Song by Lasse Berghagen
- Language: Swedish
- Recorded: 1969
- Songwriter: Lasse Berghagen

= Teddybjörnen Fredriksson =

"Teddybjörnen Fredriksson" (Fredriksson, the Teddy bear) is a Swedish children's song by Lasse Berghagen who wrote it in 1969 for his 3-year-old daughter Malin. It's one of Berghagen's most famous songs. Many Swedish schools and pre-schools sing it and it has been voted as the most popular children's song. The song is about a person whose father gave him a teddy bear as birthday present when he was four years old and when he was married and got a four-year-old daughter, he gave her a teddy bear, carrying a family tradition further. This song made Berghagen famous among children, and the real "Teddy bear Fredriksson" is locked in a booth at Leksaksmuseet in Stockholm.

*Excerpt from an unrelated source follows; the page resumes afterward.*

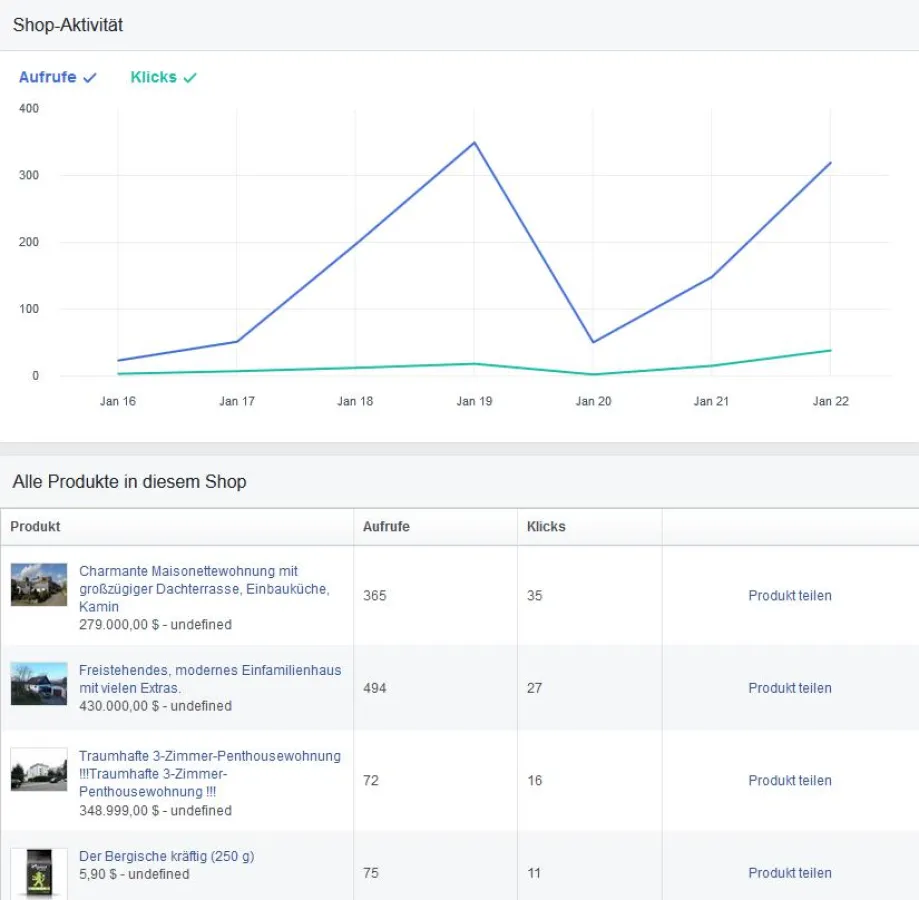
Task: Sort table by Aufrufe column header
Action: point(386,526)
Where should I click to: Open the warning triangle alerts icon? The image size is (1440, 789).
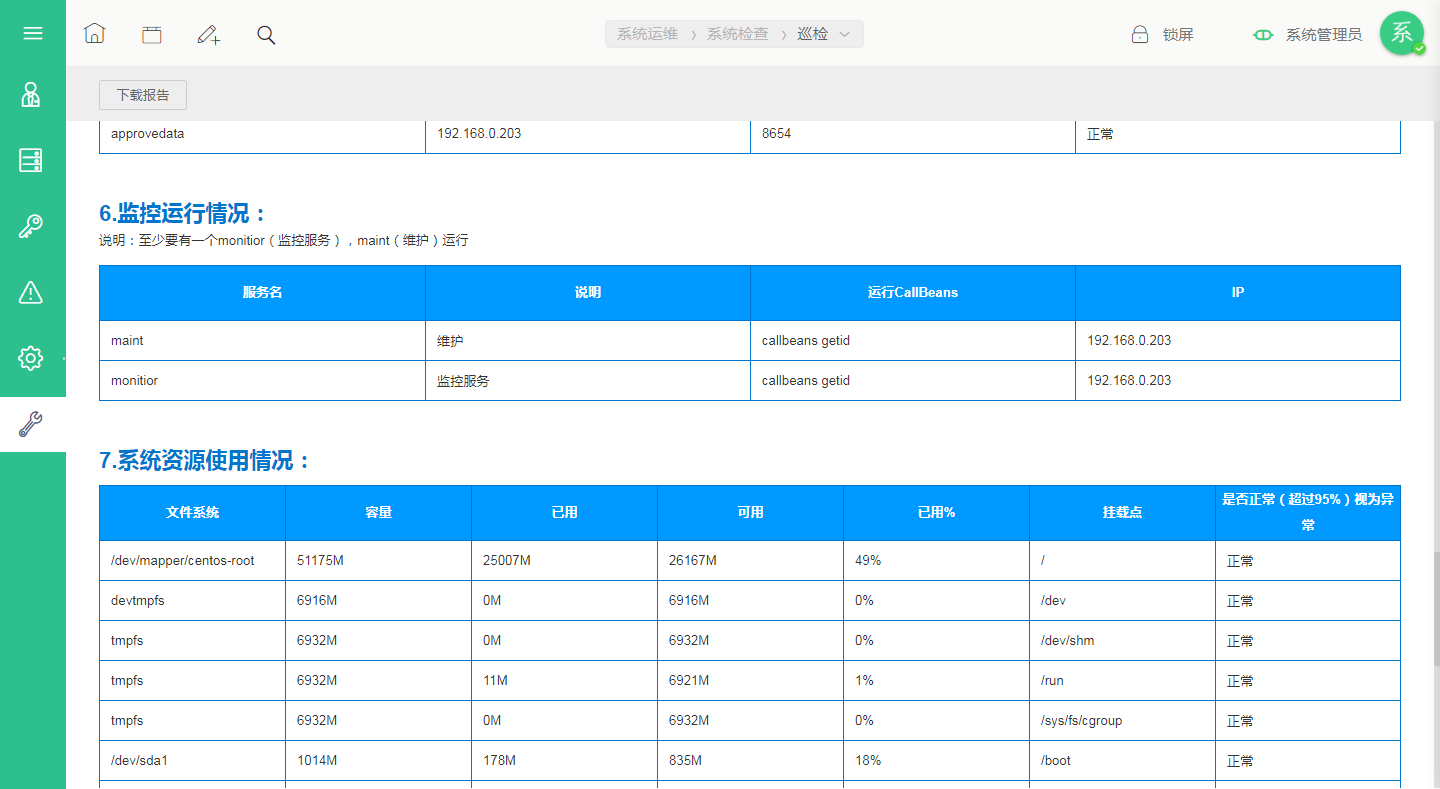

The song charted at Svensktoppen on 21–28 December 1969, with positions 9 and 10.

A cover was made of the song by the swedish singer Petra Marklund for the scandinavium edition of the album Love CPR

Carina Wessman recorded the song with lyrics in English by Björn Håkanson, as "Teddy Bears and Sunday School" on her 1980 album Don't Speak Bad About My Music.